### [EXERCISE AIM]
Each line below containing the word "button" needs to be shown.

-------- SUPPLIED MATERIAL --------

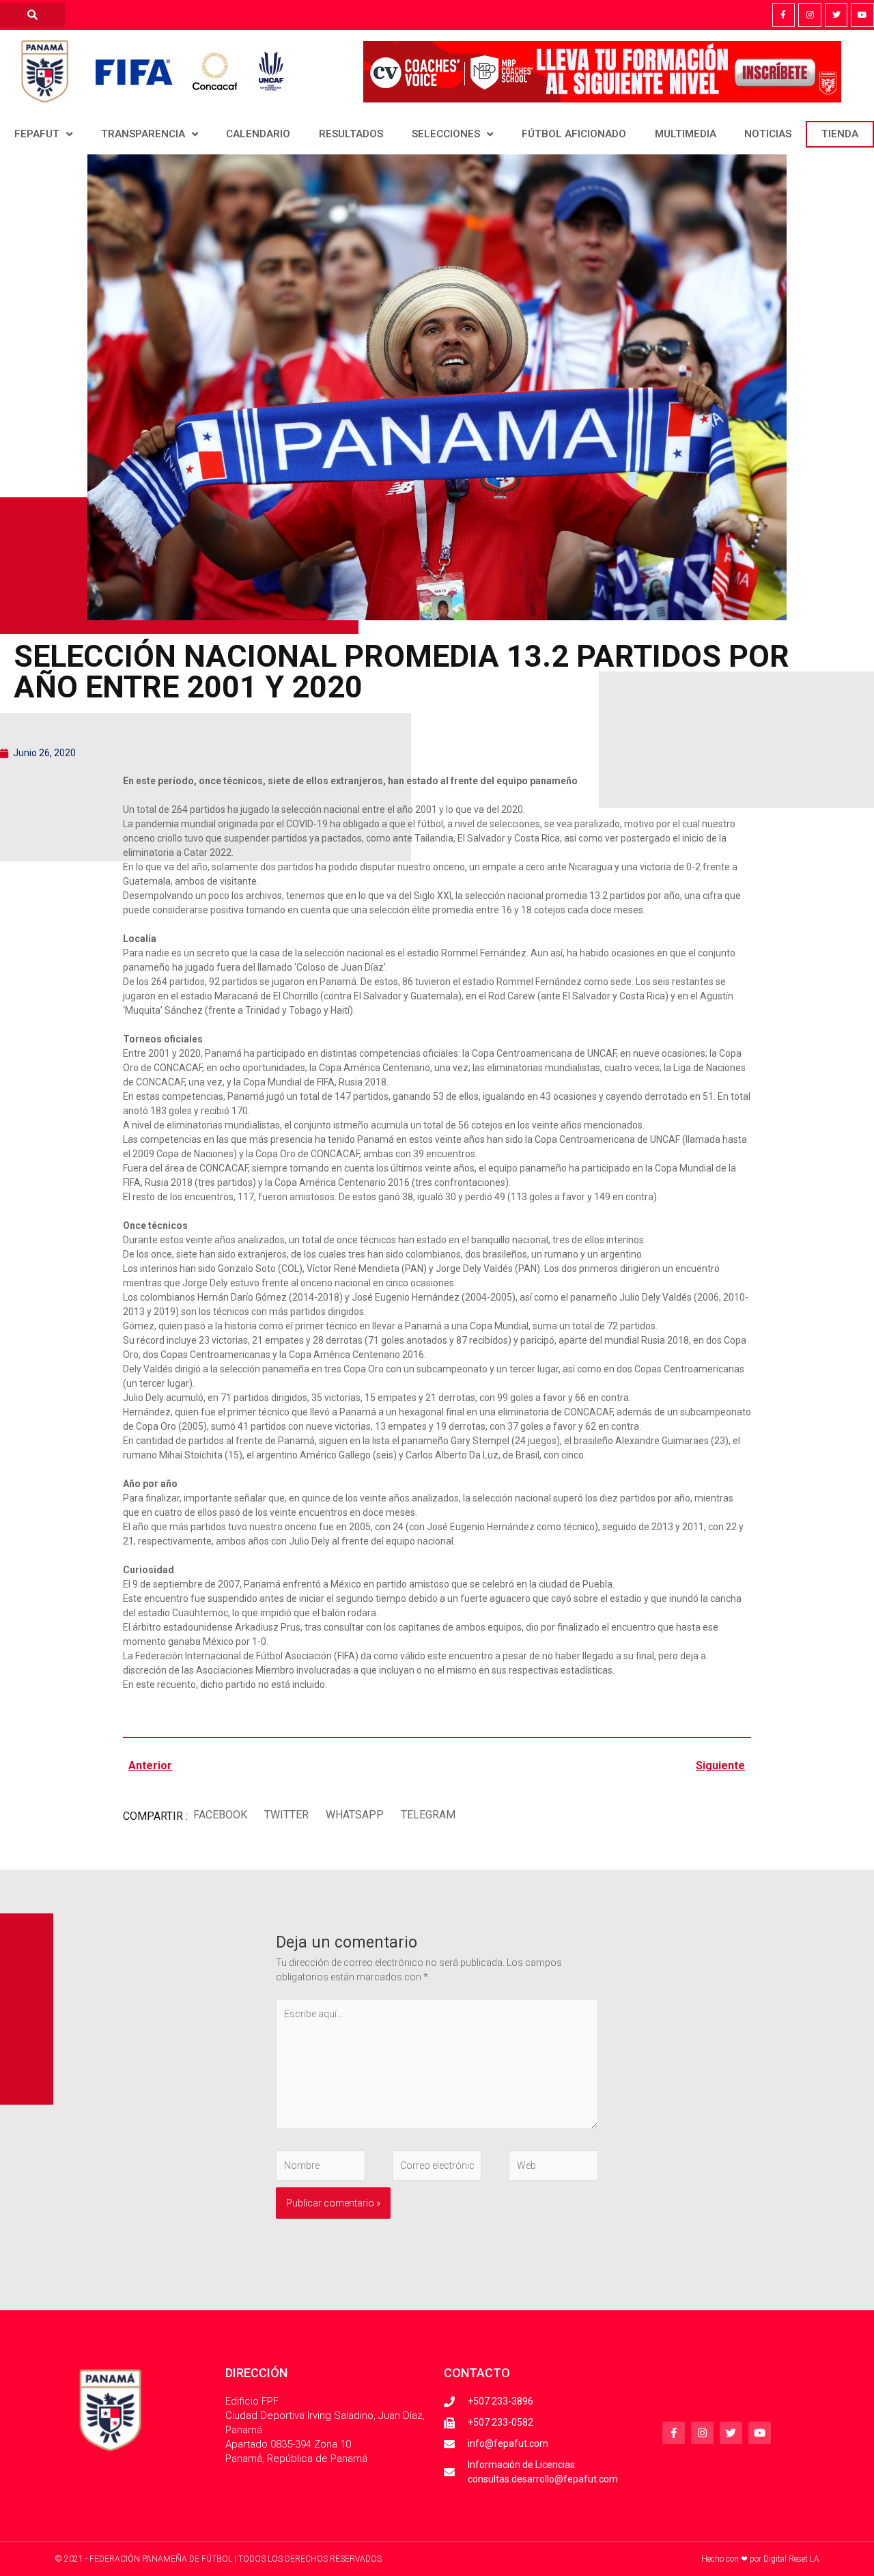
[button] (220, 1815)
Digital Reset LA (791, 2559)
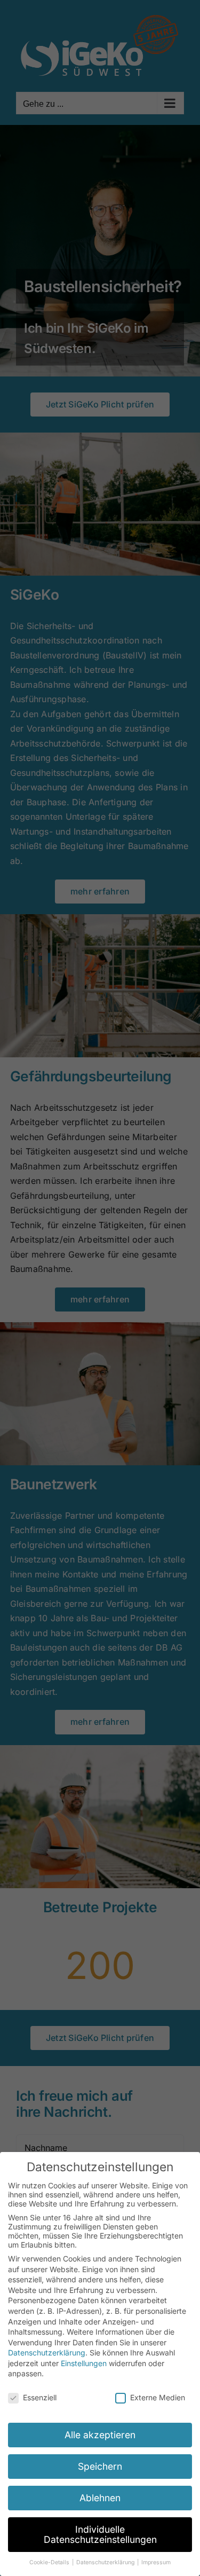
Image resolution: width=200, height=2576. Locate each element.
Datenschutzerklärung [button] (106, 2562)
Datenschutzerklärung (46, 2352)
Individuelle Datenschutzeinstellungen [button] (100, 2535)
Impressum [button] (156, 2562)
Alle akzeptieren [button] (100, 2434)
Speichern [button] (100, 2466)
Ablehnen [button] (100, 2497)
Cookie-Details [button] (50, 2562)
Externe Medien (157, 2397)
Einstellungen (84, 2363)
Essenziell (40, 2397)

--------

### [OUTPUT]
[button] (220, 1815)
Datenschutzerklärung [button] (106, 2562)
Individuelle Datenschutzeinstellungen [button] (100, 2535)
Impressum [button] (156, 2562)
Alle akzeptieren [button] (100, 2434)
Speichern [button] (100, 2466)
Ablehnen [button] (100, 2497)
Cookie-Details [button] (50, 2562)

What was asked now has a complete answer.